Michele Ruffin, ceo of Okinawa, a labels, belts and accessories company based in Montagnana in the province of Padua, said Italian brands are still unrivaled for their creativity and workmanship.
“One of our weaknesses was moving a lot of production processes out of Italy to make greater profits, believing that we could replicate the knowledge and manual skills of our artisans. This proved to be damaging both for the market and for the quality of many products,” he said.
Surviving companies in the Veneto region have focused on more “exclusive, polished offerings,” and have built up an international portfolio of clients, said Berto. “Veneto’s textile companies are moving away from mass-market products and over the past several years have been researching and carving out specialized niches,” he said.
Okinawa, for instance, has been investing in the luxury sector and focusing on attracting foreign customers. “Our clients are very demanding, both in terms of product quality and performance, and in terms of the respect of increasingly restrictive eco-toxic parameters,” said Ruffin.

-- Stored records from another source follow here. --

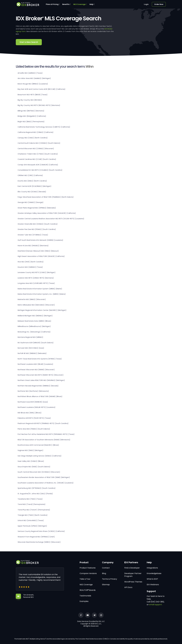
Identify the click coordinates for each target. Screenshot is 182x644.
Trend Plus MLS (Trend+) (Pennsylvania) (34, 510)
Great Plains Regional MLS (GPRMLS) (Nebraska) (37, 208)
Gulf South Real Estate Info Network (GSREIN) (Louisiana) (40, 240)
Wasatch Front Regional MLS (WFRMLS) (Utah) (36, 537)
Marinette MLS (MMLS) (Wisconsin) (32, 299)
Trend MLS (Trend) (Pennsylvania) (31, 504)
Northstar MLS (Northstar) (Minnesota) (33, 391)
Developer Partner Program (133, 575)
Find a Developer (132, 568)
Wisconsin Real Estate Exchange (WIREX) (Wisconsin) (39, 542)
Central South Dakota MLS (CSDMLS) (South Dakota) (39, 143)
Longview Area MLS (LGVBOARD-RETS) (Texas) (36, 283)
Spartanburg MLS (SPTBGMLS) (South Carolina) (36, 488)
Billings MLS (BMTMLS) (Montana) (31, 111)
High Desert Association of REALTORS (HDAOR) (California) (41, 256)
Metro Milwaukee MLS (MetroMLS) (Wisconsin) (36, 305)
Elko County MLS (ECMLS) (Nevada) (32, 192)
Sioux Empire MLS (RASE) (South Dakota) (34, 466)
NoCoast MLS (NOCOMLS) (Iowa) (31, 348)
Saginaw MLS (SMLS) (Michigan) (30, 450)
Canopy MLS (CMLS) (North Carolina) (33, 138)
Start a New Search (29, 42)
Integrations (152, 568)
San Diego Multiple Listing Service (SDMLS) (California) (39, 456)
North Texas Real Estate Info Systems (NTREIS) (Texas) (40, 359)
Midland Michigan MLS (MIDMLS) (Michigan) (35, 316)
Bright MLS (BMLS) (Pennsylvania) (31, 122)
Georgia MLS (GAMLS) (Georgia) (30, 202)
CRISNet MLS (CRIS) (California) (30, 175)
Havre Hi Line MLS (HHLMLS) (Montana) (33, 246)
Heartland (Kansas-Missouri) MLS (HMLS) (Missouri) (38, 251)
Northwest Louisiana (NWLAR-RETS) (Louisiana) (36, 407)
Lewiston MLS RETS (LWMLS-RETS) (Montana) (36, 278)
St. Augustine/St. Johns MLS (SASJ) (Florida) (35, 494)
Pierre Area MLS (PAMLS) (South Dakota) (34, 429)
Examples (84, 601)
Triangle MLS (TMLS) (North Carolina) (32, 515)
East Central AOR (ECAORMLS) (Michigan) (34, 186)
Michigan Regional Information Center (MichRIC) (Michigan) (42, 310)
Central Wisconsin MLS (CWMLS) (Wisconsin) (36, 148)
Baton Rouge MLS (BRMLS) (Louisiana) (33, 84)
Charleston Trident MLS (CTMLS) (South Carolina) (38, 154)
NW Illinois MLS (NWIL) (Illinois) (29, 413)
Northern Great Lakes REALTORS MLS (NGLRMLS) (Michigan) (41, 380)
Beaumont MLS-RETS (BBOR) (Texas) (32, 94)
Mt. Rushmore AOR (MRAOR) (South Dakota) (35, 342)
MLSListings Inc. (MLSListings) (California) (34, 332)
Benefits (66, 4)
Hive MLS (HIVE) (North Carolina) (30, 262)
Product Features (88, 568)
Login (146, 4)
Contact (106, 568)
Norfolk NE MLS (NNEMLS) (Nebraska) (32, 353)
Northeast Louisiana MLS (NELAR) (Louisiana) (35, 364)
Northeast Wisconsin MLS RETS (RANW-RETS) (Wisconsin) (40, 375)
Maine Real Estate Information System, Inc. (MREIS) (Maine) (42, 294)
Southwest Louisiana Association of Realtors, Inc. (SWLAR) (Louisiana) (45, 483)
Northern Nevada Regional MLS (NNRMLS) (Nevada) (38, 386)
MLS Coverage (79, 4)
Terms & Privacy (110, 579)
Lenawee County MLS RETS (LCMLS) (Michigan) (36, 272)
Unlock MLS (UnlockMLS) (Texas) (31, 520)
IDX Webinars (153, 584)
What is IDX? (152, 579)
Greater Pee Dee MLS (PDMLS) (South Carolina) (37, 229)
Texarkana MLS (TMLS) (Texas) (30, 499)
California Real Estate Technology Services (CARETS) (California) (44, 127)
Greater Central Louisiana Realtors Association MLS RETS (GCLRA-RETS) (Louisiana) (51, 218)
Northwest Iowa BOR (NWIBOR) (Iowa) (33, 402)
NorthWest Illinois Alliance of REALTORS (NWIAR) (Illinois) (40, 396)
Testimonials (85, 596)
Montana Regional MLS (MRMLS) (30, 337)
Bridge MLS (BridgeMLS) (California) (32, 116)
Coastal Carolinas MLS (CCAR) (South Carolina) (37, 159)
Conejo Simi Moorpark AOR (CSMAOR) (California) (38, 164)
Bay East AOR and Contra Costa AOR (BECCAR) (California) (41, 89)
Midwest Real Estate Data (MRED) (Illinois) (34, 321)
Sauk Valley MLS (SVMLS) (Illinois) (31, 461)
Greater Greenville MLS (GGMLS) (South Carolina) (38, 224)
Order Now (159, 4)
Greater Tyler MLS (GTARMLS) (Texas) (33, 235)
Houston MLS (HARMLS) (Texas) (30, 267)
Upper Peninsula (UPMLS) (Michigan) (32, 526)
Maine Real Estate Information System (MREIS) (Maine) (40, 288)
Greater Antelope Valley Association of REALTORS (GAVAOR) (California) (47, 213)
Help (91, 4)
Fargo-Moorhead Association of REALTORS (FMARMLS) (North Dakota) (46, 197)
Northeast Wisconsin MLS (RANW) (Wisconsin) (36, 370)
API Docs (128, 587)
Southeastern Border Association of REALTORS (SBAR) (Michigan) (44, 477)
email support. (156, 604)
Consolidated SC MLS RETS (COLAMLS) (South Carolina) (40, 170)
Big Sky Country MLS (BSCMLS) (30, 100)
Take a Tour (85, 579)
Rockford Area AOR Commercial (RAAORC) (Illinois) (38, 445)
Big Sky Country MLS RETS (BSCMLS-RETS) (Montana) (39, 105)
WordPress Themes (133, 582)
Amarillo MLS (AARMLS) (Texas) (30, 73)
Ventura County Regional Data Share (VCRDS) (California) (41, 531)
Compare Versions (88, 573)
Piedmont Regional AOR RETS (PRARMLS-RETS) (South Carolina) (43, 423)
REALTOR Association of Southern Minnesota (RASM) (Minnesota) (44, 440)
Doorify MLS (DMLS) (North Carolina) (32, 181)
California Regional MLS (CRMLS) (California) (35, 132)
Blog (104, 573)
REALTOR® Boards (88, 590)
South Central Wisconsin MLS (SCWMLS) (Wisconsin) (39, 472)
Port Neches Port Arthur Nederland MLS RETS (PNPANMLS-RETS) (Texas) (46, 434)
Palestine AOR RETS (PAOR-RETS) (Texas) (34, 418)
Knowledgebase (154, 573)
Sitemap (106, 584)
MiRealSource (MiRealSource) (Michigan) (34, 326)
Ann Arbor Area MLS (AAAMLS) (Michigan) (34, 78)
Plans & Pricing (52, 4)
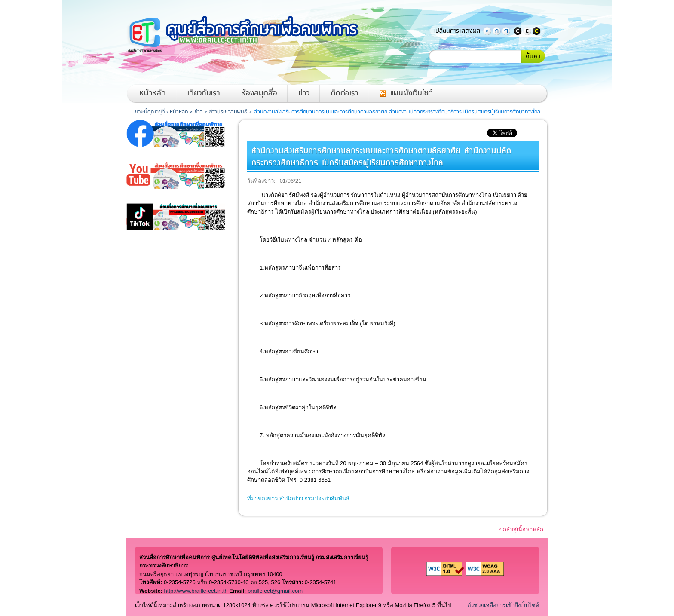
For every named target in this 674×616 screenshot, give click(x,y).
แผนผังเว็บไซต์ (411, 93)
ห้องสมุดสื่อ (259, 93)
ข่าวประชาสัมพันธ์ (228, 112)
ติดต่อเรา (344, 93)
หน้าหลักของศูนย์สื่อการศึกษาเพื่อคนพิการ (253, 34)
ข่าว (304, 93)
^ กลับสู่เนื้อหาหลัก (521, 529)
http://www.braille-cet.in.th (196, 591)
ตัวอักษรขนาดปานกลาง (496, 31)
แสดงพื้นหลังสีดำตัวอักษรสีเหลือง (536, 31)
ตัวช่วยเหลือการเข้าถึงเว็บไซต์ (503, 605)
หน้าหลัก (153, 93)
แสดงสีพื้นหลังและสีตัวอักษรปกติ (527, 31)
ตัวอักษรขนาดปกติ (487, 31)
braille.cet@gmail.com (275, 591)
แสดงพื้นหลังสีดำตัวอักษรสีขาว (518, 31)
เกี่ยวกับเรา (203, 93)
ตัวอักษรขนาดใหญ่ (506, 31)
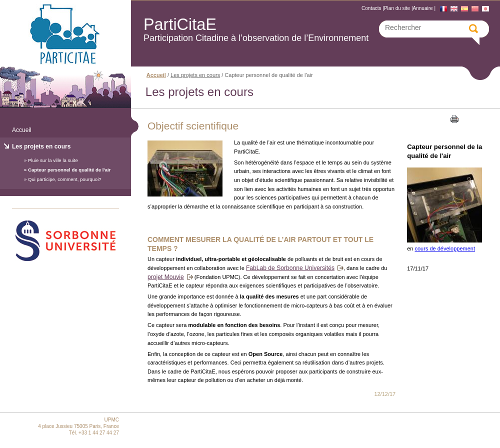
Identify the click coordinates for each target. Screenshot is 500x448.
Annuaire (423, 8)
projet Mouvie (166, 277)
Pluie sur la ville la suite (53, 160)
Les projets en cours (41, 146)
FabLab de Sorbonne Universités (290, 268)
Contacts (371, 8)
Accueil (22, 130)
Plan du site (397, 8)
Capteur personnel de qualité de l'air (69, 170)
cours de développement (445, 248)
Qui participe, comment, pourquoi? (64, 179)
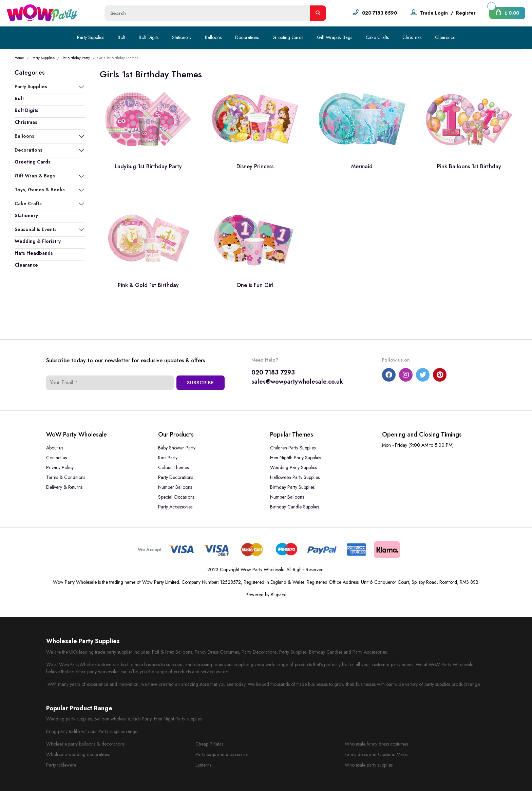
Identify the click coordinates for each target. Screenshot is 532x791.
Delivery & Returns (64, 487)
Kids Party (168, 458)
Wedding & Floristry (38, 241)
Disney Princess (255, 166)
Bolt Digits (149, 37)
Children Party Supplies (293, 448)
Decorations (247, 37)
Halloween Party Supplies (295, 477)
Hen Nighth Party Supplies (296, 458)
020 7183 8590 (379, 13)
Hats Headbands (34, 253)
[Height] (207, 13)
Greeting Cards (288, 37)
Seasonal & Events (36, 229)
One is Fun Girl (255, 285)
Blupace (279, 595)
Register (466, 13)
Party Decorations (175, 477)
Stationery (182, 37)
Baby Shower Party (177, 448)
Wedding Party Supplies (293, 467)
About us (55, 448)
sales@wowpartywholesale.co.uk (297, 382)
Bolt (121, 37)
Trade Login (434, 13)
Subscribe (201, 383)
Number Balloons (175, 487)
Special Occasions (176, 497)
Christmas (412, 37)
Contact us (56, 458)
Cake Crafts (377, 37)
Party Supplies (91, 37)
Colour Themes (173, 467)
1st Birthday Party (76, 58)
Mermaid (362, 166)
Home (19, 58)
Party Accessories (175, 507)
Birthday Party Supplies (292, 487)
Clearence (445, 37)
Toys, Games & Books (40, 190)
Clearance (26, 265)
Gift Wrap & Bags (335, 37)
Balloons (213, 37)
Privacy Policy (60, 467)
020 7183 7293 (273, 372)
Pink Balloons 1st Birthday (469, 166)
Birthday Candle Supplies (294, 507)
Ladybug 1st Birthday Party (148, 166)
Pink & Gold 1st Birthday (148, 285)
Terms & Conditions (65, 477)
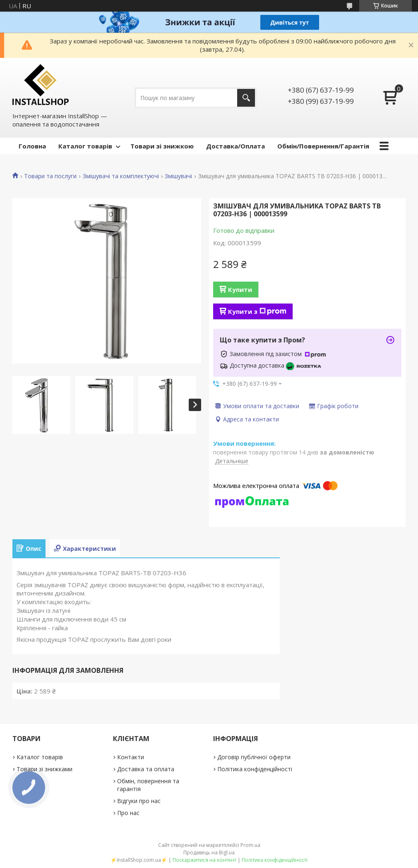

Among Okinawa’s innovations, Ruffin listed a group of materials and processes he calls “Eco Family.” Cellulose-based Jacroki, patented as both a material and as a production process, exists in three versions: racy, soft and shine, each with a different texture and look. Suitable for labels, tags, belts, bags and clothing, Jacroki can be washed, ironed, creased and even embroidered. Hydroki, a chrome-free, water-resistant leather, can be machine-washed or dry-cleaned and the company expects it to soon have OekoTex environmental certification.
In addition to offering quality, as a fashion center Italy anticipates market trends in denim, observed Lucietti, describing the interplay between “Italian taste, and the fact that Italian taste has a major impact on global taste in fashion.”
“Italy continues to be a country with enormous potential, we continue to have very strong brands,” said Riccardi. “Whether they are from Veneto or the Marche or anywhere else, we are Italian and we have a sense of style that remains on the cutting edge in denim.”
Ruffin believes that to remain competitive, Italian companies should keep all phases of product design and production at home. “Only in this way is it possible to guarantee levels of excellence in the final product,” he noted, adding that government incentives would be needed to lure back Italian companies that had set up shop across the borders.